Turns out your cat is a miniature lion but don’t worry, it’s not out to kill you. We think




This may be shocking news to cat lovers everywhere, but we know virtually nothing about feline personalities.

While there’s been 150 studies into the specifics of primate personalities, and 51 concerning candids, to date there’s only been 20 to query this aspect of cats and most have focused on domesticated subjects only.

This is especially problematic because it means there’s no way to assess how captive kitties cope with the various changes and restrictions they face in human-created settings.

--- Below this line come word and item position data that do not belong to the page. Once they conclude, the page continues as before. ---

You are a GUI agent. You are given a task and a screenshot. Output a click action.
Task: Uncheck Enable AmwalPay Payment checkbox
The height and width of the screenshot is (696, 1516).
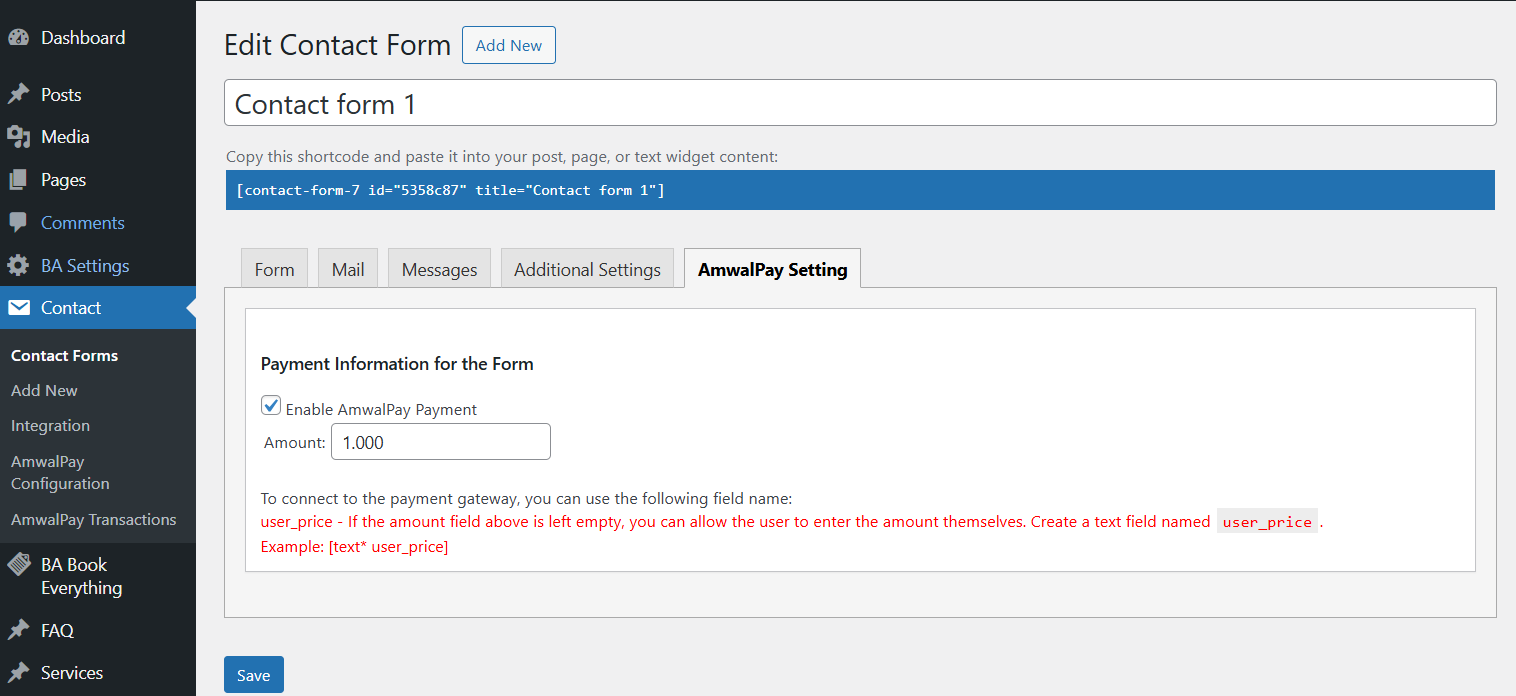pos(271,406)
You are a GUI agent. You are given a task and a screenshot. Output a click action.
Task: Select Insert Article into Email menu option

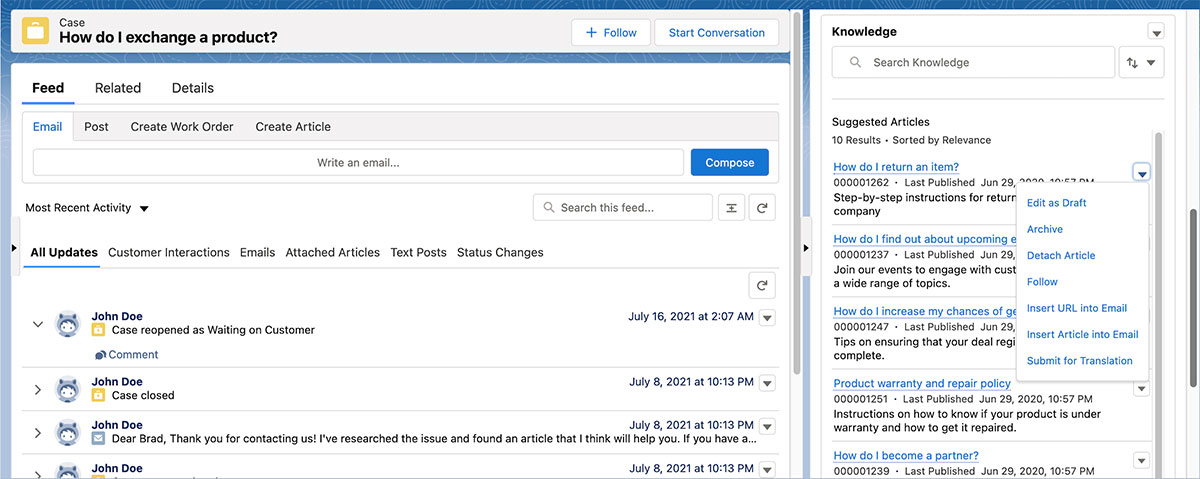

But University of Edinburgh and Bronx Zoo researchers are trying to change that, recently using the Five-Factor Model.

The method breaks personality structure down into five components—openness to experience, extraversion, conscientiousness, agreeableness and neuroticism—to classify and compare the personalities of the Scottish wildcat, domestic cat, African lion, cloud and snow leopard. As with prior primate personality studies to use the model, the trait of dominance was added.

Pet cats basically have the same personality as other, man-eating, members of the species.

What they concluded, was that most members of the cat family are more similar than initially thought. This suggests domestication hasn’t altered our four-legged house friend’s attitude all too much over time—pet cats having basically the same personality as other, man-eating, members of the species.

But the researchers are quick to add this doesn’t mean your feline companion is out to get you.

‘Cats don’t want to bump you off,’ study lead from the University of Edinburgh Marieke Gartner told CNET. ‘[They] have different personalities. It just depends on the individual. It’s not that cats are self centred. It’s that they are a more solitary or semi-solitary species.’

Species were chosen based on their availability and history. The Scottish wildcat, a card carrying member of the Felis genus alongside the domestic cat, was classified based on info gathered in 2013 by observing wildcats in three UK zoos, while UK and New York shelter kitties represented the domestic group.

The big cat data came from dozens of subjects in zoos all over the world. The clouded leopard holds a special place in the evolutionary history of cat personality, being a representative of Neofelis—a group that speciated before Felis and Panthera (African lions and snow leopards).

Previously Scottish wildcats were presumed to be more similar to domestic varieties, but these differences could be explained by the wildcats’ longtime isolation and solitary lifestyle compared to domestics’ semi-social nature. African lions were the only species in the study that was purely social by nature, whereas both leopards were more like the wildcat, solitary and geographically limited.

The researchers urge that much more work needs to be done looking at the personality structures of other species, and investigating how welfare and conservation concerns are linked, but knowing these five very different types of cats are so closely tied in personality could be useful for the treatment of captive felines going forward.